═════ Brano proposto ═════

Schützen in piazza, strappo al protocollo

Disappunto per la decisione di scavalcare le istituzioni dello Stato. Nel Pd cresce l’indignazione, Di Fede: inaccettabile



BOLZANO. La fotografia ufficiale è stata questa: il presidente della Commissione Ue Jean-Claude Juncker, in visita ufficiale a Bolzano venerdì, accolto in piazza Magnago dal presidente Arno Kompatscher. E accanto a Kompatscher solo il comandante degli Schützen Elmar Thaler, con la compagnia bolzanina dei cappelli piumati. Non è passata inosservata l’assenza in piazza di rappresentanti istituzionali come il commissario del governo Elisabetta Margiacchi. Giunta, vicario del prefetto Francesca De Carlini (in sostituzione di Elisabetta Margiacchi) e le autorità coinvolte per tradizione negli eventi ufficiali si trovavano già là dove erano stati invitati, alla Lub per il convegno sui 70 anni dell’Accordo di Parigi.

A distanza di giorni si delinea esattamente ciò che si era immaginato: uno strappo al protocollo da parte di Palazzo Widmann nell’organizzazione della mattinata. Uno strappo, confermano fonti ufficiali, che è stato segnalato a Roma.

E non è la prima volta. Lo scorso giugno la visita del presidente austriaco uscente Heinz Fischer era stata organizzata con il medesimo copione: omaggio con spari a salve degli Schützen, comitato d’accoglienza solo di Kompatscher e Elmar Thaler. Ma questo tipo di visite ufficiali di autorità straniere sono disciplinate da un chiaro protocollo internazionale: il cerimoniale viene concordato tra i relativi ministeri degli Esteri. Ciò non è avvenuto né con Fischer né con Juncker. Da quanto trapela, il ministero degli Esteri italiano non è stato coinvolto. Inevitabile a quel punto l’assenza di rappresentanti dello Stato, come il Commissario del governo, in piazza Magnago (nessun invito).

Lo strappo politico inizia a farsi sentire anche in casa Pd. Sbatte contro un muro la linea «non creiamo confusione prima del referendum». Dopo l’assessore Christian Tommasini («scivolone su buccia di banana»), è più dura la segretaria Liliana Di Fede, «anche perché la decisione di Kompatscher arriva dopo il voto con Knoll sulla toponomastica». Di Fede, di sicuro non una impulsiva, esordisce: «Non ci vuole un fine analista politico per decifrare il significato di quel comitato di accoglienza: questa è la nostra terra, questi sono i suoi simboli, per altro non c’è spazio». Di Fede parla sia ai suoi che alla Svp. All’alleato dice: «Una scelta inaccettabile in una giornata che celebrava gli accordi di Parigi tra Degasperi e Gruber, davvero uno strano modo per celebrarli. Si stanno commettendo errori, di fronte ai quali, come giustamente ha scritto il direttore dell'Alto Adige, non è più possibile, né costruttivo tacere. Rispetto e sensibilità per tutte le comunità, lo sforzo di coinvolgere e includere, combattendo tutto ciò che ghettizza ed esclude sono la chiave di volta della convivenza, vera tutela di tutte le cittadine e i cittadini della nostra terra». Al Pd dice: «Basta tollerare le provocazioni in nome di un principio di convivenza astratto. La convivenza, quella vera, non può prescindere dal rispetto, e dobbiamo avere il coraggio di affermarlo con la necessaria fermezza. Per quel che mi riguarda, posso assicurare che non parteciperò a cerimonie o incontri istituzionali dove tutte e sottolineo tutte le comunità non vengano trattate con il rispetto e la sensibilità che meritano». (fr.g.)

═════

#### Attività:
Riscrivi in forma di elenco puntato il paragrafo dell'articolo che inizia con «E non è la prima volta», mantenendone i fatti principali.

═════ Dati forniti ═════

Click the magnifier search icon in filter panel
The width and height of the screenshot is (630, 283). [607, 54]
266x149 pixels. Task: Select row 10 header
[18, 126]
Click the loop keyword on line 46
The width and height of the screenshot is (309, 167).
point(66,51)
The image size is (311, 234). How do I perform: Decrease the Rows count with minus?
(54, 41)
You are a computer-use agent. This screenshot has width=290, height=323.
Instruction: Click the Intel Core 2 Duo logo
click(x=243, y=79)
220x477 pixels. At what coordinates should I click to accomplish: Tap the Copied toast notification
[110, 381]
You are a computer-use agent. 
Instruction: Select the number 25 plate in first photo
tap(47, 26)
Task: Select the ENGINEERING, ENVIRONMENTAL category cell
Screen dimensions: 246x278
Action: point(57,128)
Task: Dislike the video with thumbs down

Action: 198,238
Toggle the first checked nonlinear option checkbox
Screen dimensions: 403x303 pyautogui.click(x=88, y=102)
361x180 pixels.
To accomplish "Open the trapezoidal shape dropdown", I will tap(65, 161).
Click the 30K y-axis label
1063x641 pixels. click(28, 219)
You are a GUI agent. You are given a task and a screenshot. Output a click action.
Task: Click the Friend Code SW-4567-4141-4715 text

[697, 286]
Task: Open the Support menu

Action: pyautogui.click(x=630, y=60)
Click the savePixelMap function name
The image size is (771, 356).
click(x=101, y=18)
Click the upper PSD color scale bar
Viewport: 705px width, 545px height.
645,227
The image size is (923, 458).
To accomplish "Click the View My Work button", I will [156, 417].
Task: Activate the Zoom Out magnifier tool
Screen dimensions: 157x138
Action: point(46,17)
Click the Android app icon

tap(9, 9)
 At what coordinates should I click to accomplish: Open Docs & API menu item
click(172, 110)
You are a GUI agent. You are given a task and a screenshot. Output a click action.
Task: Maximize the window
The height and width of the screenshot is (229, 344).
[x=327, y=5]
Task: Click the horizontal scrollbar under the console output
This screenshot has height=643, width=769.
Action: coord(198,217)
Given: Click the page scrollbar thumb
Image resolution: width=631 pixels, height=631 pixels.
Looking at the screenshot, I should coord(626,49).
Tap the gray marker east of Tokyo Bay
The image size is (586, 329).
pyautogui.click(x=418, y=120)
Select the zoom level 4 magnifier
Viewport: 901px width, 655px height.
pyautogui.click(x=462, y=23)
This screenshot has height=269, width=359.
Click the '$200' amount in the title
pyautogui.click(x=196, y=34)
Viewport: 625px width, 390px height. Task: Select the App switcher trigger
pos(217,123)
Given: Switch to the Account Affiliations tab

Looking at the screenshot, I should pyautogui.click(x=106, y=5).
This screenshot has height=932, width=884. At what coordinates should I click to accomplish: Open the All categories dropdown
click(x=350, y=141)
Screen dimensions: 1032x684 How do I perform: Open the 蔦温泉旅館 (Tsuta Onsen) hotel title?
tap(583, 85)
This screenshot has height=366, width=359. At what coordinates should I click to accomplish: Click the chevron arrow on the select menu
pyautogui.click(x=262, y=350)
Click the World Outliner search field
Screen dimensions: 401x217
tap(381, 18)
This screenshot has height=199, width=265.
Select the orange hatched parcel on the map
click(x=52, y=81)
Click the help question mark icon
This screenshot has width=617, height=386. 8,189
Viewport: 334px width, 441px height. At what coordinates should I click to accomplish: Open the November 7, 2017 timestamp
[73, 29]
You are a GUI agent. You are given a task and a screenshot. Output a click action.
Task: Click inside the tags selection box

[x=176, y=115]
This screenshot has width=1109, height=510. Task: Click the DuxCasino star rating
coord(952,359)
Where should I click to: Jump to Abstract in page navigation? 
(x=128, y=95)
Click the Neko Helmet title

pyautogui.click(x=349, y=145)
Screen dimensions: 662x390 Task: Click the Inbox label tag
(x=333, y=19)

═════

#### Svolgimento:
- Lo scorso giugno la visita del presidente austriaco uscente Heinz Fischer seguì lo stesso copione: omaggio degli Schützen con spari a salve e accoglienza affidata soltanto a Kompatscher ed Elmar Thaler.
- Le visite ufficiali di autorità straniere sono regolate da un protocollo internazionale, che prevede un cerimoniale concordato tra i ministeri degli Esteri.
- Ciò non è avvenuto né con Fischer né con Juncker. Da quanto trapela, il ministero degli Esteri italiano non è stato coinvolto.
- Per questo in piazza Magnago mancavano i rappresentanti dello Stato, come il Commissario del governo, che non erano stati invitati.